On July 4-5, 2026, I participated in the Regen Asia Summit at the National Univeristy of Singapore (NUS) and joined a plenary discussion titled "Ouroboros: Decay, Collapse, and Renewal in Regenerative Systems" on the second day. The panel included Thiri Dawei Aung, Executive Director, Biodiversity And Nature Conservation Association (BANCA) in Myanmar, Farah H. Sanwari, Co-founder, FiTree and The Futures Collective in Singapore, and moderated by F. Merlin Franco, Assistant Professor of Environmental Studies, Institute of Asian Studies, University of Brunei Darussalam.
Below are some of the notes that I shared during the one-hour discussion attended by several hundred students across Southeast Asia:
On regeneration
Breakdowns, crisis, sometimes forces upon us the recognition that things can be otherwise. The pandemic, for example, illustrating how remote work, online classes, and so on is actual possible, thereby serving as a transformative moment for how we work.
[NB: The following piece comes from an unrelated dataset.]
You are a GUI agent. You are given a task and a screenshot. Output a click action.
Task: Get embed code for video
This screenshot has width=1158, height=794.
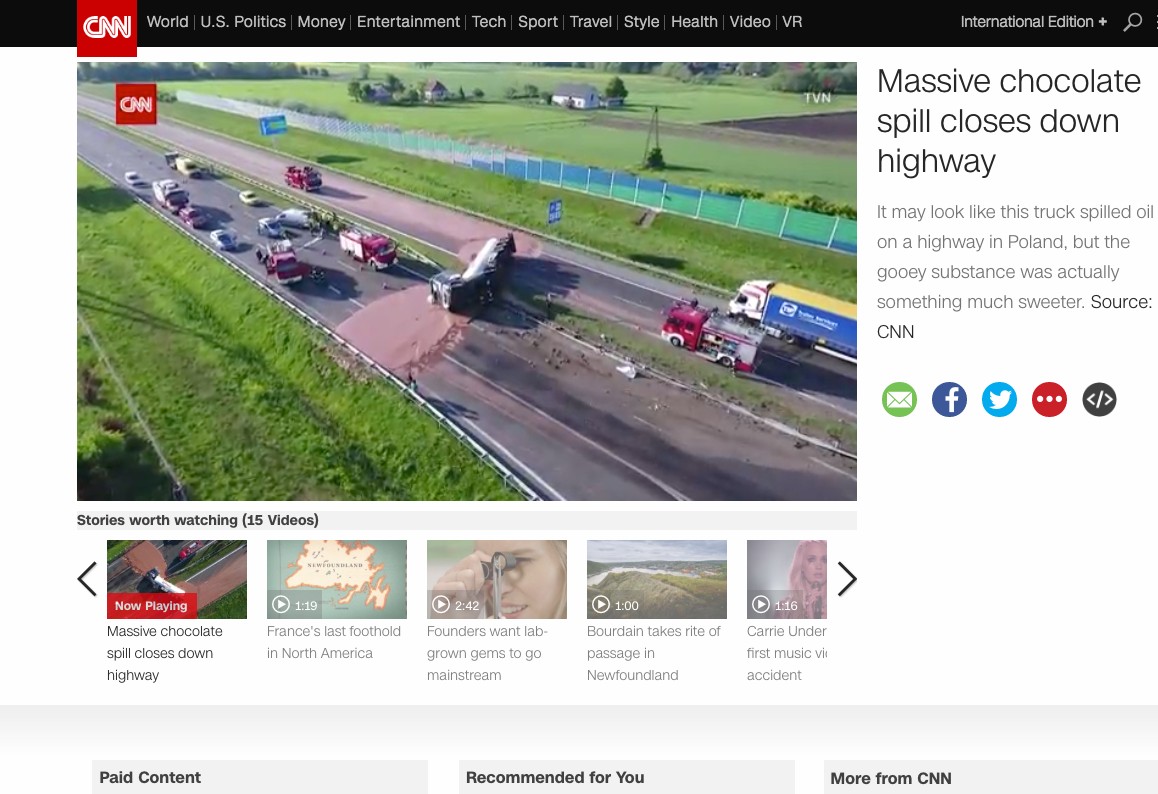click(1099, 400)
In my own field of public health, the withdrawal from development and global health s forcing us deep rethinking.
But at a more fundamental, if we are to regenerate, we have to rethink the hidden assumptions in our societies, the things we take for granted, and we can begin doing this by rethinking basic concepts like “nature”, “development”, “native”, “indigenous”, “normal”, “ideal”, “traditional”.
One important concept to question is notion of what is “natural”, as opposed to what is “cultural”. Humans have always been tinkering with the environment. The cherry blossoms you see in Japan are products of hundreds of years of cultivation and almost all of the sakura trees around the world came from just four trees in Ueno Park, in Tokyo. What country in ASEAN has the spiciest foods? Many Asian countries are proud of their spicy food, but chili peppers came to this region only in the 16th century, as part of Colombian exchange. Many of us eat rice, but even rice-eating is not “natural”; especially eating rice three meals a day. Our communities, especially our communities, have a had of food diversity and root crops used to form much. The moment we started to eat rice, we surrendered our food sovereignty at the family level, and pushed us to a cash-based economy, relying on social and political organizations.
Once we realize that nothing is truly “natural”, and the nature of humanity is change, then it opens up possibilities for imaging a different future.